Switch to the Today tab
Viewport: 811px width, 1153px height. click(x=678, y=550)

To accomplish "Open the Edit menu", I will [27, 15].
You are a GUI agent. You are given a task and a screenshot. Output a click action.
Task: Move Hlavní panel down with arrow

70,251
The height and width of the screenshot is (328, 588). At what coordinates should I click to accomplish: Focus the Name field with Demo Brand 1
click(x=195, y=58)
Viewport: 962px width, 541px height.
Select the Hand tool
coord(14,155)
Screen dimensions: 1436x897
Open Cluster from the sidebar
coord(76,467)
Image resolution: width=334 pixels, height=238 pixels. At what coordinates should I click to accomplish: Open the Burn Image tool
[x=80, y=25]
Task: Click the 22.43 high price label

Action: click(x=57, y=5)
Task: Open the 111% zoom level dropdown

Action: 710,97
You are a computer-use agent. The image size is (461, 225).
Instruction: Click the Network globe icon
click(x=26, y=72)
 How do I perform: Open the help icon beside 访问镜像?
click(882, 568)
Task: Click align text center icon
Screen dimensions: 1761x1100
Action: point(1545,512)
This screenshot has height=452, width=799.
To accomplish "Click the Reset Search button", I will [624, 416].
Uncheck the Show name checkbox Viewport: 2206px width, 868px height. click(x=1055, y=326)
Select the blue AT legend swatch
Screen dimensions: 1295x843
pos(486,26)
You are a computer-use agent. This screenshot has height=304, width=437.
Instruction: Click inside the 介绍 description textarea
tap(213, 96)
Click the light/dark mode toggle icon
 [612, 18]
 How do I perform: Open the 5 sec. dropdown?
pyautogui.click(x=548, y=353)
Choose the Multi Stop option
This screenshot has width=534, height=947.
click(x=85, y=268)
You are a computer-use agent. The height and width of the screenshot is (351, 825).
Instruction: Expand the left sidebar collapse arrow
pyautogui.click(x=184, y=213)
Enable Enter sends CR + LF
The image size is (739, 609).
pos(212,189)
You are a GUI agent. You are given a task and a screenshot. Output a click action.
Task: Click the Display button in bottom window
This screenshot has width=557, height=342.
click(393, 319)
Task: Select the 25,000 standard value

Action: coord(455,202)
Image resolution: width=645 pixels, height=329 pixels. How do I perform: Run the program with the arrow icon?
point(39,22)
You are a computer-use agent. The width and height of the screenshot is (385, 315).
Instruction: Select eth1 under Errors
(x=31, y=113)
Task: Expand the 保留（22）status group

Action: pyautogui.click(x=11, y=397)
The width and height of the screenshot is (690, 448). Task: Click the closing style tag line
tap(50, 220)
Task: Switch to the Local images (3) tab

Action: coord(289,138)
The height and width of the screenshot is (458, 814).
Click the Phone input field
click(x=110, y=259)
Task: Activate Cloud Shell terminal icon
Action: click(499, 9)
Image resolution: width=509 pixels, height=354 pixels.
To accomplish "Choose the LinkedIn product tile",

Aim: Rewrite all of the records above, replacing every "Instruction" with "Command" and leaving everything else unchanged.

Solved exercise:
Switch to the Today tab
Viewport: 811px width, 1153px height. click(x=678, y=550)

To accomplish "Open the Edit menu", I will [27, 15].
You are a GUI agent. You are given a task and a screenshot. Output a click action.
Task: Move Hlavní panel down with arrow

70,251
The height and width of the screenshot is (328, 588). At what coordinates should I click to accomplish: Focus the Name field with Demo Brand 1
click(x=195, y=58)
Viewport: 962px width, 541px height.
Select the Hand tool
coord(14,155)
Screen dimensions: 1436x897
Open Cluster from the sidebar
coord(76,467)
Image resolution: width=334 pixels, height=238 pixels. At what coordinates should I click to accomplish: Open the Burn Image tool
[x=80, y=25]
Task: Click the 22.43 high price label

Action: click(x=57, y=5)
Task: Open the 111% zoom level dropdown

Action: 710,97
You are a computer-use agent. The image size is (461, 225).
Command: Click the Network globe icon
click(x=26, y=72)
 How do I perform: Open the help icon beside 访问镜像?
click(882, 568)
Task: Click align text center icon
Screen dimensions: 1761x1100
Action: point(1545,512)
This screenshot has height=452, width=799.
To accomplish "Click the Reset Search button", I will [624, 416].
Uncheck the Show name checkbox Viewport: 2206px width, 868px height. click(x=1055, y=326)
Select the blue AT legend swatch
Screen dimensions: 1295x843
pos(486,26)
You are a computer-use agent. This screenshot has height=304, width=437.
Command: Click inside the 介绍 description textarea
tap(213, 96)
Click the light/dark mode toggle icon
 [612, 18]
 How do I perform: Open the 5 sec. dropdown?
pyautogui.click(x=548, y=353)
Choose the Multi Stop option
This screenshot has width=534, height=947.
click(x=85, y=268)
You are a computer-use agent. The height and width of the screenshot is (351, 825).
Command: Expand the left sidebar collapse arrow
pyautogui.click(x=184, y=213)
Enable Enter sends CR + LF
The image size is (739, 609).
pos(212,189)
You are a GUI agent. You are given a task and a screenshot. Output a click action.
Task: Click the Display button in bottom window
This screenshot has width=557, height=342.
click(393, 319)
Task: Select the 25,000 standard value

Action: coord(455,202)
Image resolution: width=645 pixels, height=329 pixels. How do I perform: Run the program with the arrow icon?
point(39,22)
You are a computer-use agent. The width and height of the screenshot is (385, 315).
Command: Select eth1 under Errors
(x=31, y=113)
Task: Expand the 保留（22）status group

Action: pyautogui.click(x=11, y=397)
The width and height of the screenshot is (690, 448). Task: Click the closing style tag line
tap(50, 220)
Task: Switch to the Local images (3) tab

Action: coord(289,138)
The height and width of the screenshot is (458, 814).
Click the Phone input field
click(x=110, y=259)
Task: Activate Cloud Shell terminal icon
Action: click(499, 9)
Image resolution: width=509 pixels, height=354 pixels.
To accomplish "Choose the LinkedIn product tile",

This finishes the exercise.